No es el más antiguo pero quizás sí sea el más mítico de la ciudad. Ha quedado en el imaginario colectivo como el bar bohemio por excelencia. Tiene una mística que enamoró al mismísimo Woody Allen, que lo incluyó como escenario de la película Vicky, Cristina, Barcelona. El local se inauguró en 1897 como taberna con comida barata y música de piano. Ramón Casas y Santiago Rusiñol contribuyeron  económicamente a su apertura. Además de ellos, Rubén Darío, Isaac Albéniz, Enric Granados, Gaudí o Picasso frecuentaron unas tertulias en las que según el fundador del local, Pere Romeu, “se arreglaba el mundo” y que eran “alimento para el espíritu”. El local cerró en 1903 y volvió a reabrir sus puertas a final de la década de los 70, cuando tres empresarios gastronómicos decidieron relanzar un lugar mítico de la cultura barcelonesa.

 

London Bar (Carrer Nou de la Rambla 34, El Raval)

Inaugurado en 1910, acogió entre sus paredes a Picasso, Miró, Hemingway, Machado y Carlos Gardel. Mesas de mármol, decoración modernista y cobijo de la bohemia barcelonesa. Desde su apertura funcionó de forma ininterrumpida durante 106 años, hasta la muerte de su propietaria, Eli Bertran. Recientemente se ha sabido que Carlos Raluy, fundador del histórico Circo Raluy ha heredado el local y está preparando su próxima reapertura para enero de 2018, con la idea de conservar la programación cultural, a través de espectáculos de circo y de música en vivo.

 

Agüelo 013 (Carrer Avinyó 37, Barrio Gótico)

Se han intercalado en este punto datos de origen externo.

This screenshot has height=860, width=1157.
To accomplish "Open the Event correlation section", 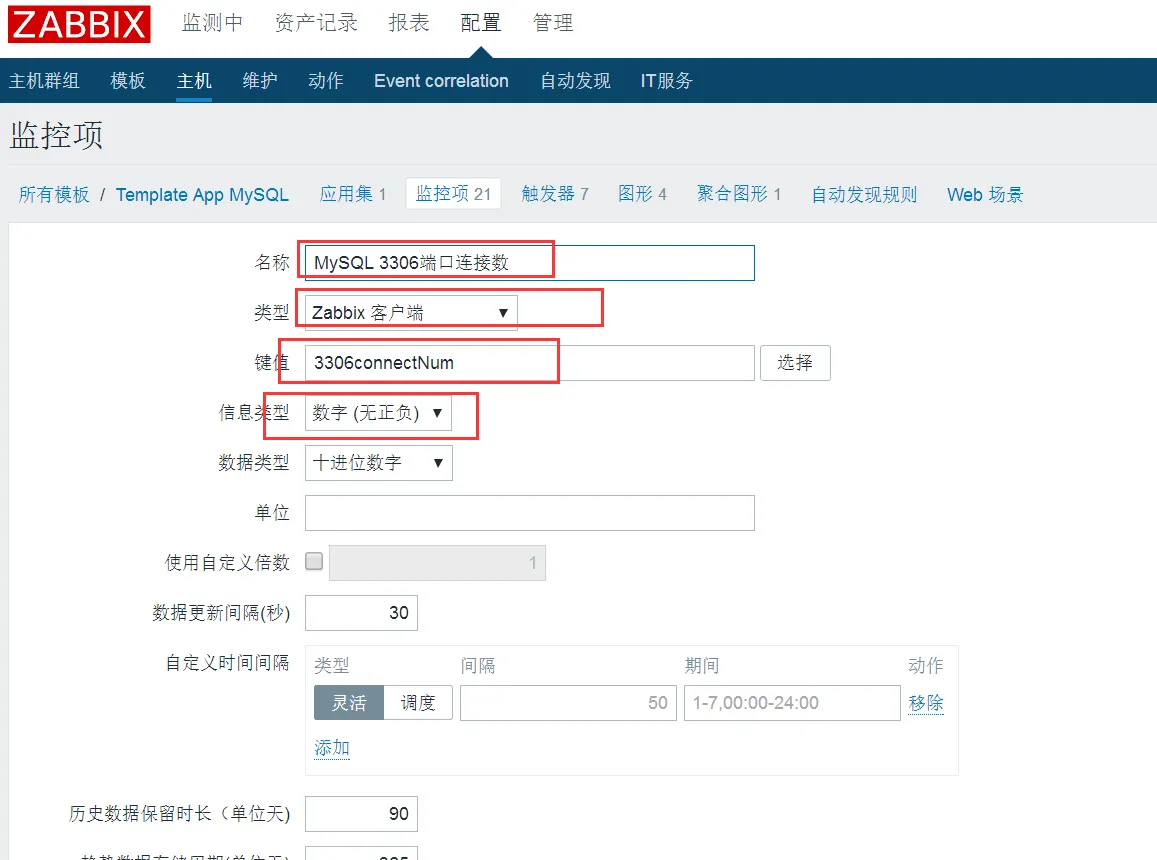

Quizás el que mejor ha sabido aprovechar su pasado decimonónico para hacer de su servicio una auténtica experiencia de vanguardia. Con cuatro espacios diferenciados, esta taberna que data de 1850 ha sido punto de encuentro de varias generaciones de barceloneses, que lo convirtieron en uno de los lugares de ocio  más típicos de la ciudad donde el precio solía compensar la “calidad” del producto. Desde 2013 también cuenta con restaurante para más de 300 comensales y con una enoteca en la que se pueden degustar más de 40 vinos de 20 denominaciones de origen diferentes.

 

Velódromo (Carrer Muntaner 213, l’Eixample)

Según sus propietarios, el Velódromo “es un café-bar-restaurante en el que ninguno de estos conceptos predomina por encima del otro”. Un local en el que poder empezar una noche de juerga por la zona de Aribau y Tuset tomando un cocktail, o acabarla desayunando con cuchillo y tenedor antes de irte a dormir. El origen de este bar se remonta a 1933, cuando el Eixample empezaba a tener ya la forma que hoy conocemos. El Velódromo acogió tertulias y reuniones políticas hasta el estallido de la Guerra Civil. Por allí pasaron literatos y miembros de la gauche divine barcelonesa.  Después del conflicto el lugar adquirió renombre como bar de copas y así siguió hasta 2000, fecha en que lo adquirió la cervecera Moritz para reabrirlo nueve años después y convertirlo, de nuevo, en punto de encuentro del mundo cultural de la ciudad.

Estos son algunos, pero no los únicos bares que han visto pasar los siglos y aún viven para contarlo: El Café de la Ópera, Casa Almirall o  Els 7 Portes seguirían en una lista que daría para más de un post. Y es que la historia de Barcelona también se aprende en sus bares. ¿Quién se anima a una ronda?